わが社は、使う人の身になって仕事をすると、社是にされています。
それは、長く営業をやっていて、初めてできることかもしれません。
多くの営業は、顧客から注文を受けて仕事をします。
仕事がくるであろうと予測を立てて、製造をします。
営業の姿勢で、聞くが6分話すが4分の配分は、大きく崩れています。
顧客の話を聞くこともなく、自社で開発した新製品や新技術を話されて行きます。
自分の立場が優先されるのです。競争に勝ち、売れれば良いのです
ある時、顧客は空調機を買いました。
総動力80Kwのモーターはインバーター制御されていました。
高調波を規格以上、出すことが予想されました。
インバーター制御は、交流の位相(交流の波をずらす)を制御して回転数を変えます。
電力会社(東電など)から供給された電源に位相による異なる電流を逆流させることがあります。

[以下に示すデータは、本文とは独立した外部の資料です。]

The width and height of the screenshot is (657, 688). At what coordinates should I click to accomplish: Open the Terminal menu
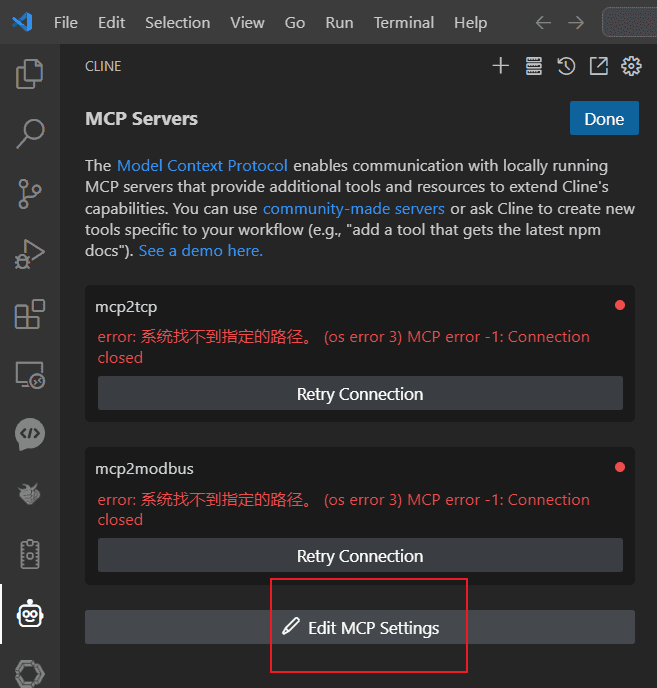(x=404, y=22)
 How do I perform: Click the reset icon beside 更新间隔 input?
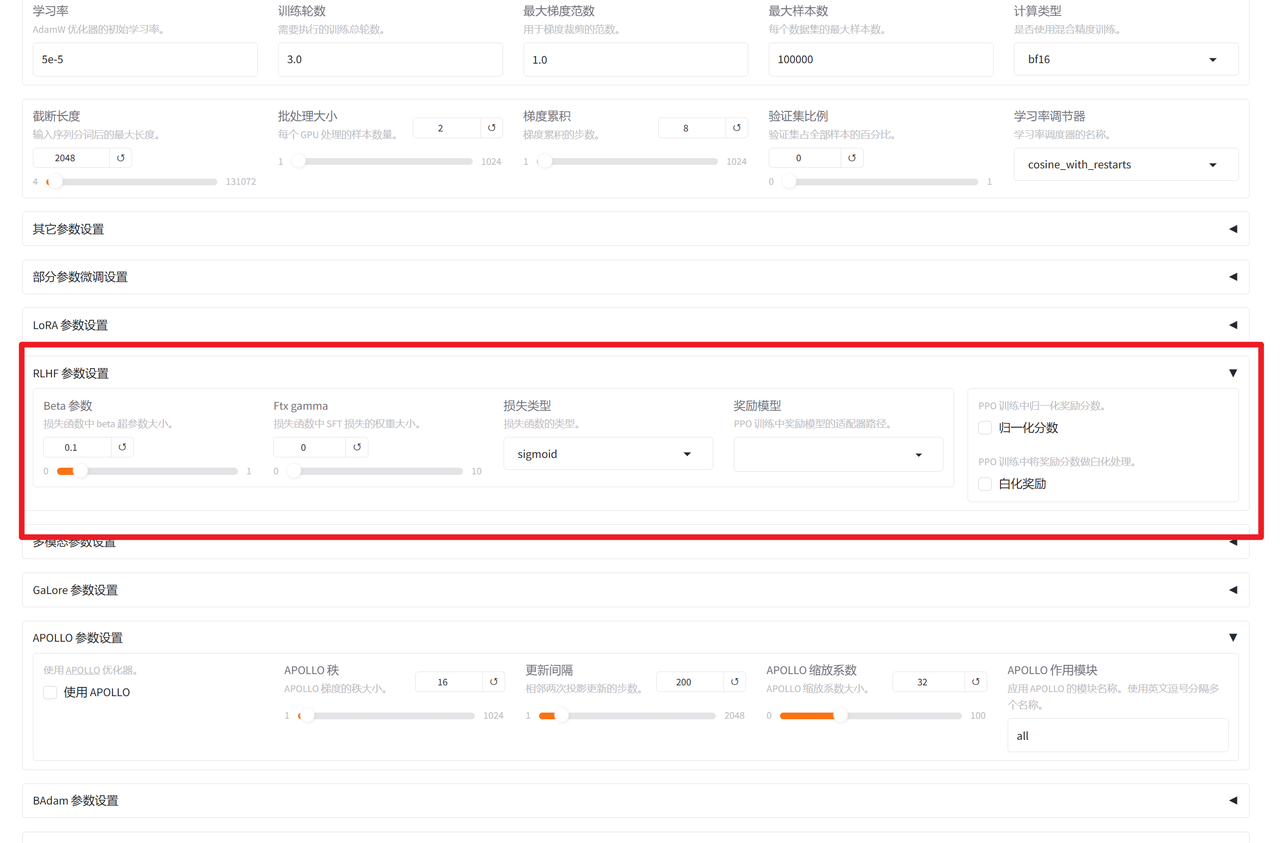tap(735, 681)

これが、ノイズとなってテレビの画像を乱したり、各種センサー(トイレ、自動ドアなど)の
誤動作となります。
しかし、顧客が必要ないと判断しました。
営業は、顧客の判断だから対策無用として売りました。
後に、顧客に再度確かめられた時に再計算し、「必要」の回答と共に対策費の追加を要求しました。
眼鏡屋さんで、特価セールスをやっていました。
圧縮レンズの新製品を売り出しです。同時にフレームの特価セールスも実施しました。
顧客は、特価の圧縮レンズとフレームを注文しました。
後に、レンズはたびたび外れるようになりました。
顧客は、三か月後にレンズを落として割ってしまいました。
レンズを買い替えに、売ってくれた眼鏡屋さんに行きました。
このフレームは、細くてこの圧縮レンズの厚みに耐えられないことが分りました。
眼鏡屋さんは、フレームの買い替えを勧めました。
顧客は納得がいきません。なぜ売る時にその(相性が悪い)ことを教えてくれなかったのか。

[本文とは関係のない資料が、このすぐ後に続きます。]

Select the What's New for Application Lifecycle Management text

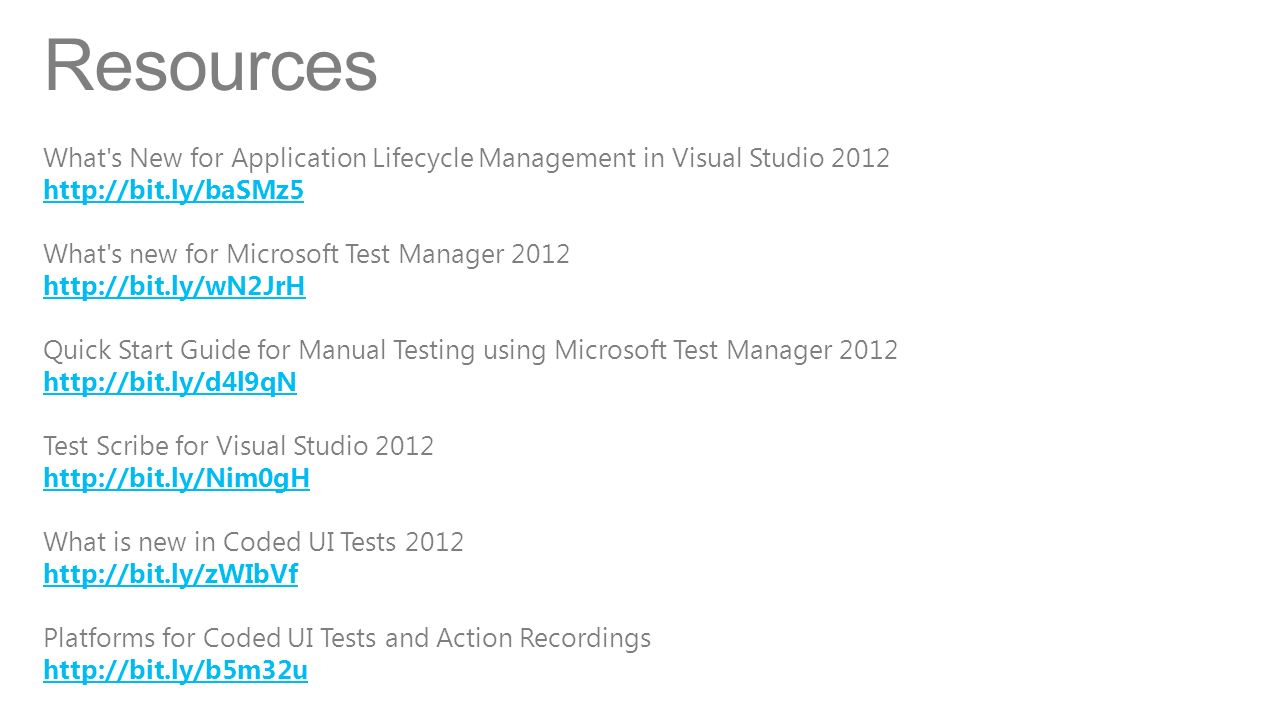[x=466, y=158]
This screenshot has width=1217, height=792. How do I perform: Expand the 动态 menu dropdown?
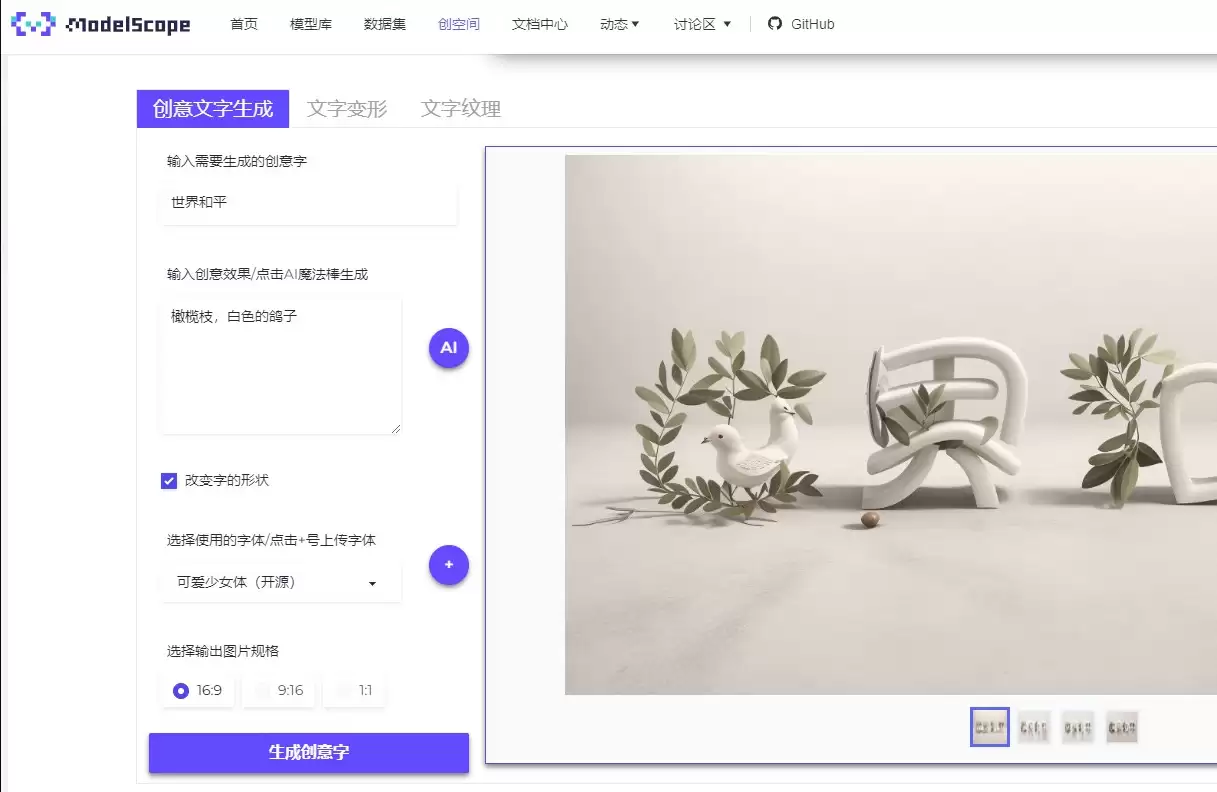pos(618,23)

売る人は、知っていたのか知らなかったのか判断が付かない二つの例をあげました。
少なくとも顧客は、明らかに知識不足です。
これは、顧客に役立っていないのです。
なぜ、売る前に対策が必要だと言い切らなかったのでしょう。
冷凍機の冷媒が漏れる事故が頻発しました。
その度に、便利屋のように冷媒充填をやるサービス業者がいました。
休日返上で対応しました。顧客には便利な業者でした。
業者も、売り上げが上がるので上客でした。
この業者は、いつまでも配管の手直し(漏れ対策)を顧客に強く勧めないのでした。
話を聞くとは、相手の話を鵜呑みにすることではないはずです。
話すとは、自分勝手な話をすることではないのです。
話を充分理解するには、会談の多くを聞くことに集中することを言います。
話すとは、プロフェッショナルとして顧客にベストである話をすることにあるのです。
経験が浅い営業は、言いたいことを話し、顧客の質問は後で回答しますと帰ります。
営業は、会社の看板を背負って商売をしています。
単なる御用聞きではないのです。
その場で、考えられるベストソリューションを、都度話さなければなりません。
会談で出て来た顧客の疑問に、知ってる限りの知識と経験で解答しなければならないのです。

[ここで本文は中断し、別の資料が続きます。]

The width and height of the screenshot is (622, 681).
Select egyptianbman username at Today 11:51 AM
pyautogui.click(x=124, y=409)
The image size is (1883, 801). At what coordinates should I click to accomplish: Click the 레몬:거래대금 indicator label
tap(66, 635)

顧客の無知をほったらかしで、商売をすべきではないのです。
その場で解決しないで、多くの質問を社内に持ち帰ることは会社の負担(または混乱)となるのです。
真髄だけを持ち帰って相談すればよいのです。
それには良く聞き、良く話さなければならないのです。
営業が見積もりをし、受注率は5%とします。
ほとんどが負けてしまうのです。
せっかく提案したソリューションがライバルの他社に流れてしまいます。
やきもちを焼くようになります。無駄骨が多くなり社内でも相手にしてくれなくなります。
まったく逆の発想で取り組むとします。
最初から、5%と覚悟をすることから始めます。
あとの95%は自分の勉強と考えるのです。
95%の事例と付き合えることに感謝するのです。
滅多に見せてくれない工場の内部が見られるのです。
その度に、死に物狂いで勉強をさせてくれるのです。
提案をしなくても、会社訪問は続きます。
20社回っても1社くらいしか確実な注文はくれないのです。
歩くだけではだめなのです。
工場を見せていただくことで、会社内で検討することで確実にスキルアップできるのです。
自らチャンスを放棄する必要はないのです。
こうすることで、目が肥えてきて顧客のボトルネックも見えてくるようになるし、
いろんな業態にも対応できるようになります。
一番良いことは、人を見る目が養われることになるのです。
また、いつもよくやってくれるとチャンスが増えていくのです。
その情熱に応えてくれる顧客と信頼関係ができるのです。
聞く耳持たぬ顧客とは、世間話で帰ってくればよいのです。
営業は、エンディングストーリーが描けなければなりません。
仕事の結末まで覚悟した活動の始まりでなければならないのです。
話を持ちかえれば後は技術がやると言うのでは、行き当たりばったりになってしまうのです。
ある商社マンが見たアフリカ人は靴を履いていませんでした。
靴が売れないと判断するのか、これは商売のチャンスだと判断するのか。
前者は賢い選択です。次のチャンスに向かえば良いのです。
後者は、靴文化を伝える覚悟が必要であり、いずれ友達になれるでしょう。
私は、後者の営業を勧めます。
そしてこんな営業からものを買いたいと思うのです。
冒頭の絵は、昭和記念公園で見た晩秋の風景でした。
コスモスが鮮やかに咲いていました。
山の向こうまでコスモスでした。